Varsity Town’s Madisonaire, 1966

Recently we mentioned the “Main Street” Ivy brands that flickered briefly during the heyday, which often touted their wares as “authentic natural shoulder fashions,” as if one were buying an ethos along with a jacket cut.

Of course, among the original arbiters of the Ivy League Look, the natural shoulder was an expression of the values and culture of America’s WASPy upper middle class. But because they got their clothes from Brooks and Press (and The Andover Shop and Langrock and so forth), their clothes weren’t advertised as “authentic” because they actually were.

To wit, check out the ad by Varsity Town’s Madisonaire line from 1966, one year before the fall of the Ivy League Look. What do you bet that by ’68 the street-sign logo was changed to Haight-Ashbury?

Either way it’s still Main Street, a wonderful example of commerce at work and the flourishing of the Ivy League Look to men across the nation, who, if they couldn’t get the real deal, could at least get a replica. — CC

8 Comments on "Varsity Town’s Madisonaire, 1966"

  1. Pure Middle American domesticity. The common man in a three-piece suit tosses salad with his homemaker gal in the kitchen. Madison Avenue does Main Street .

  2. It would be interesting for someone from Ann Arbor to chime in on when the Varsity Town shops went out of business. Many of the “ivy” shops I’m familiar with lasted till early 90s, some even till 2009’s economic melt down. Although many morphed into what Brooks Brothers has become.
    Also, don’t forget that other than “made to order”, most of their off the rack “private” labeled clothing was made by the same manufacturers as the venerable Ivy shops back east. Their American made shoes were their same brands, as were their shirtings and imported accessories.

  3. What caused a chill to travel up my spine while reading the copy of the Madisonaire ad was the promotion of the new “Spice Hues for fall, 1966.”

    The arrival in the late 60s of these sort of colors was the initial salvo foreshadowing the impending invasion of the muddy “Earth Tones” of rust, burnt orange, avocado green, mustard yellow, warm brown and brownish-maroon (in lieu of classic burgundy) that afflicted mainstream menswear as well as architecture, automobiles and home furnishings in the 1970s.

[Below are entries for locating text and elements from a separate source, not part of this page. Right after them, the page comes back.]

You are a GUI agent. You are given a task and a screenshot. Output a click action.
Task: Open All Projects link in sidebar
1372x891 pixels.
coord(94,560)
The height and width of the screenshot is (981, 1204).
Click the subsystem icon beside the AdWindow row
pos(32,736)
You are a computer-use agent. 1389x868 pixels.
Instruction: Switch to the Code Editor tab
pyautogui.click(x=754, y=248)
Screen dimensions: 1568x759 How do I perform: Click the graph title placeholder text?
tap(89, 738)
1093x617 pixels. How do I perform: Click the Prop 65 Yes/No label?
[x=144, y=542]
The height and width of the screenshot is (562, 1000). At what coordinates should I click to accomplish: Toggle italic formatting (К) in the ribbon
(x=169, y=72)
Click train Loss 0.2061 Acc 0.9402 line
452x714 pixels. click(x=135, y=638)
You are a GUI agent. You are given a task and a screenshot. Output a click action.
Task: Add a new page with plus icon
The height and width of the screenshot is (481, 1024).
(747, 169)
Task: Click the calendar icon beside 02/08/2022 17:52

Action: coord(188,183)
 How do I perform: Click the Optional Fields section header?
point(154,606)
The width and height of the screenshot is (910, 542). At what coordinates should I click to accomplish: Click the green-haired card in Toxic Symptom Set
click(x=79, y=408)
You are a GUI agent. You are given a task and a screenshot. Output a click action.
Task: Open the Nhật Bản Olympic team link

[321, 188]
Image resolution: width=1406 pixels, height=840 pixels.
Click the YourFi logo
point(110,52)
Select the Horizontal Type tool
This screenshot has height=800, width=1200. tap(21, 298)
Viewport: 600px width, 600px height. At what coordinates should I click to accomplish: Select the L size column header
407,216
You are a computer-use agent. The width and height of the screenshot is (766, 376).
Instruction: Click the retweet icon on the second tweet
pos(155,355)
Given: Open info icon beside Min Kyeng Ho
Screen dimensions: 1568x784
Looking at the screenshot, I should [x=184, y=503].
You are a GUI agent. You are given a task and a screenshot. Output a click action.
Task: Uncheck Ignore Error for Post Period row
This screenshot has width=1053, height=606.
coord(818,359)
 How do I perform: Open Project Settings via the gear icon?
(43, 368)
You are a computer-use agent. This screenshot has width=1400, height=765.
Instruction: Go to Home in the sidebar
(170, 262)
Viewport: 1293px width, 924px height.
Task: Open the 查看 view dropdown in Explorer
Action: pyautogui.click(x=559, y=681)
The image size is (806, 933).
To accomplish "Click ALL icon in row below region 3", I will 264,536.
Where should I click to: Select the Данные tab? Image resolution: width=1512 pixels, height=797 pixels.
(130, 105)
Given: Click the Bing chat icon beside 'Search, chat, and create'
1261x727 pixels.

  4. “Say, that’s quite a hue. Spicy, I mean. Thousand Island for the greens?”

  5. Arround here, there are “Chinese” restaurants run by Koreans that mostly serve Chop Suey and Crab Rangoon to non-Chineese Americans. While I’m sure some of the Korean chefs might think that they are making authentic Chinese food for a Chinese audience, I’m sure that just as many recognize that they are creating a new and wholly American tradition.

    This is what Brooks did when it aped the English, and this is what Main Street Ivy did when it aped Brooks.

    Chasing WASP authenticity is a pointless game. The only reason the pastime exists is because a system based so entirely on unchangeables is so anti-Americans that most people don’t believe it can really be that way. Everything has to have a genealogy under the WASP system, and it has to be your genealogy. That old J. Press suit can’t just have belonged to somebody’s uncle, it has to have belonged to your uncle. The old photos can’t just be of somebody’s grandparents while they were at Yale, they have to have been of your grandparents while they were at Yale. If you haven’t got an uncle who wore J. Press suits or a grandfather that went to Yale, then under a WASP system you can never be authentic, ever. You can go to Yale yourself and buy a new J. Press suit, and if you can convince your grandchildren to follow in your footsteps then maybe they’ll have a shot, but isn’t the entire point of the American Dream to escape the expectations of one’s birth?

    With the Main Street, Chop-Suey Ivy, at least there are some people who recognize that.

  6. Wild’s was still in business when I was in Ann Arbor from 1982 through 1984. I recall it started in the 1920s. I remember buying a tie or two there. Bob Seger worked there as a young man.

  7. I’m a longtime reader, and I live and attend school in Ann Arbor presently. Sadly, as is the case most everywhere else, there are few trad shops left in the area. Wild’s is long gone, and what remains of trad clothing can be found downtown at Van Boven’s…a fine shop it has remained to be. We do have a few stores like Jos A Banks, and a Brooks is within driving distance. We have 2 beautiful college campus’s in town, and one trad shop…it can be depressing.

  8. In the picture, what on earth is that on his head?

    J. Kraus,

    I, too, remember the awful earth tones (etc.) of the early 70s. I hadn’t thought about how the milder versions of those colors in the late 60s were presaging what came later, but you’re absolutely right.